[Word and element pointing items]
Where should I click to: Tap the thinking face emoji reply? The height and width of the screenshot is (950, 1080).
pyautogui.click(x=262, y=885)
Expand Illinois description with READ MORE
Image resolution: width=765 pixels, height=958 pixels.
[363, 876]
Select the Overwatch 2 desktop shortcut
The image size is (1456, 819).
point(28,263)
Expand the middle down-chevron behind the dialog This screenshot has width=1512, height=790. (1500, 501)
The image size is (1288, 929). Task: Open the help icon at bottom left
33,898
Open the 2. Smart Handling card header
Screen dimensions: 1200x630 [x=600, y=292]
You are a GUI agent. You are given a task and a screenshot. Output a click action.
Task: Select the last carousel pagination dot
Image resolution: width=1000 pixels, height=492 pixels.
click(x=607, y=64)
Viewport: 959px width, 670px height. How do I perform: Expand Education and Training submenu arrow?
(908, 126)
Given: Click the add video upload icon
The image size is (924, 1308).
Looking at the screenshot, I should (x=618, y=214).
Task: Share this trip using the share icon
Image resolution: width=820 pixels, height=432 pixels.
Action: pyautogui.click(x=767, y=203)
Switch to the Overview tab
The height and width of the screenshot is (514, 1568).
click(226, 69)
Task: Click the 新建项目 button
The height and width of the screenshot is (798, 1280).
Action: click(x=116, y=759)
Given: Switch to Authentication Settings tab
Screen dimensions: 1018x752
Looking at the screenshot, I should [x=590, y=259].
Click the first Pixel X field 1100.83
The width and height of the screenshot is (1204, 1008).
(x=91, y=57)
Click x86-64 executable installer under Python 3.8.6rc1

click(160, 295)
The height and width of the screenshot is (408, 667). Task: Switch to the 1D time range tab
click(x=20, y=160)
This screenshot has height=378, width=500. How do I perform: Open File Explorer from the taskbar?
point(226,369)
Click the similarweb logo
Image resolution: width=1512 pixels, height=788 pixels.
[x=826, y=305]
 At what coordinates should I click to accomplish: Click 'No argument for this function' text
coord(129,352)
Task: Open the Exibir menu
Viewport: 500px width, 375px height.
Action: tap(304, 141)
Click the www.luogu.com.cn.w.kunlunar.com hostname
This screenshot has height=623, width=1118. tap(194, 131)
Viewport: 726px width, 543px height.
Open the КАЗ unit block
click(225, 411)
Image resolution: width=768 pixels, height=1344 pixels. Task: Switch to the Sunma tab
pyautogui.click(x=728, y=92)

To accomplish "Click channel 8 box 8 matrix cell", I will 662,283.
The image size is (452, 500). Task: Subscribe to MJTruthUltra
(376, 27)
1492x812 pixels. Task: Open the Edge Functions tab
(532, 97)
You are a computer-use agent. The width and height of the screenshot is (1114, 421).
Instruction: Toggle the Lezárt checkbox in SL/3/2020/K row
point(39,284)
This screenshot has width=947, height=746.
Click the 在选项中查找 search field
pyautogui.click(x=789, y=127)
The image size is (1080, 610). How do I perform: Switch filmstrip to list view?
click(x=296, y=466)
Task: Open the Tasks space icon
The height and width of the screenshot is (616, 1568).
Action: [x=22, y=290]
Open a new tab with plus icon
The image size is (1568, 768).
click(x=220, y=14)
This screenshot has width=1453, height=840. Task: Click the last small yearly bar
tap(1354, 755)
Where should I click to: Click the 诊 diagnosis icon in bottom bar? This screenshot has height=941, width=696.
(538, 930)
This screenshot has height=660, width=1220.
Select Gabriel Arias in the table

Problem description: Can you quote the lines of the items above back word for word?

Answer to this task:
Where should I click to: Tap the thinking face emoji reply? The height and width of the screenshot is (950, 1080).
pyautogui.click(x=262, y=885)
Expand Illinois description with READ MORE
Image resolution: width=765 pixels, height=958 pixels.
[363, 876]
Select the Overwatch 2 desktop shortcut
The image size is (1456, 819).
point(28,263)
Expand the middle down-chevron behind the dialog This screenshot has width=1512, height=790. (1500, 501)
The image size is (1288, 929). Task: Open the help icon at bottom left
33,898
Open the 2. Smart Handling card header
Screen dimensions: 1200x630 [x=600, y=292]
You are a GUI agent. You are given a task and a screenshot. Output a click action.
Task: Select the last carousel pagination dot
Image resolution: width=1000 pixels, height=492 pixels.
click(x=607, y=64)
Viewport: 959px width, 670px height. How do I perform: Expand Education and Training submenu arrow?
(908, 126)
Given: Click the add video upload icon
The image size is (924, 1308).
Looking at the screenshot, I should (x=618, y=214).
Task: Share this trip using the share icon
Image resolution: width=820 pixels, height=432 pixels.
Action: pyautogui.click(x=767, y=203)
Switch to the Overview tab
The height and width of the screenshot is (514, 1568).
click(226, 69)
Task: Click the 新建项目 button
The height and width of the screenshot is (798, 1280).
Action: click(x=116, y=759)
Given: Switch to Authentication Settings tab
Screen dimensions: 1018x752
Looking at the screenshot, I should [x=590, y=259].
Click the first Pixel X field 1100.83
The width and height of the screenshot is (1204, 1008).
(x=91, y=57)
Click x86-64 executable installer under Python 3.8.6rc1

click(160, 295)
The height and width of the screenshot is (408, 667). Task: Switch to the 1D time range tab
click(x=20, y=160)
This screenshot has height=378, width=500. How do I perform: Open File Explorer from the taskbar?
point(226,369)
Click the similarweb logo
Image resolution: width=1512 pixels, height=788 pixels.
[x=826, y=305]
 At what coordinates should I click to accomplish: Click 'No argument for this function' text
coord(129,352)
Task: Open the Exibir menu
Viewport: 500px width, 375px height.
Action: tap(304, 141)
Click the www.luogu.com.cn.w.kunlunar.com hostname
This screenshot has height=623, width=1118. tap(194, 131)
Viewport: 726px width, 543px height.
Open the КАЗ unit block
click(225, 411)
Image resolution: width=768 pixels, height=1344 pixels. Task: Switch to the Sunma tab
pyautogui.click(x=728, y=92)

To accomplish "Click channel 8 box 8 matrix cell", I will 662,283.
The image size is (452, 500). Task: Subscribe to MJTruthUltra
(376, 27)
1492x812 pixels. Task: Open the Edge Functions tab
(532, 97)
You are a computer-use agent. The width and height of the screenshot is (1114, 421).
Instruction: Toggle the Lezárt checkbox in SL/3/2020/K row
point(39,284)
This screenshot has width=947, height=746.
Click the 在选项中查找 search field
pyautogui.click(x=789, y=127)
The image size is (1080, 610). How do I perform: Switch filmstrip to list view?
click(x=296, y=466)
Task: Open the Tasks space icon
The height and width of the screenshot is (616, 1568).
Action: [x=22, y=290]
Open a new tab with plus icon
The image size is (1568, 768).
click(x=220, y=14)
This screenshot has width=1453, height=840. Task: Click the last small yearly bar
tap(1354, 755)
Where should I click to: Click the 诊 diagnosis icon in bottom bar? This screenshot has height=941, width=696.
(538, 930)
This screenshot has height=660, width=1220.
Select Gabriel Arias in the table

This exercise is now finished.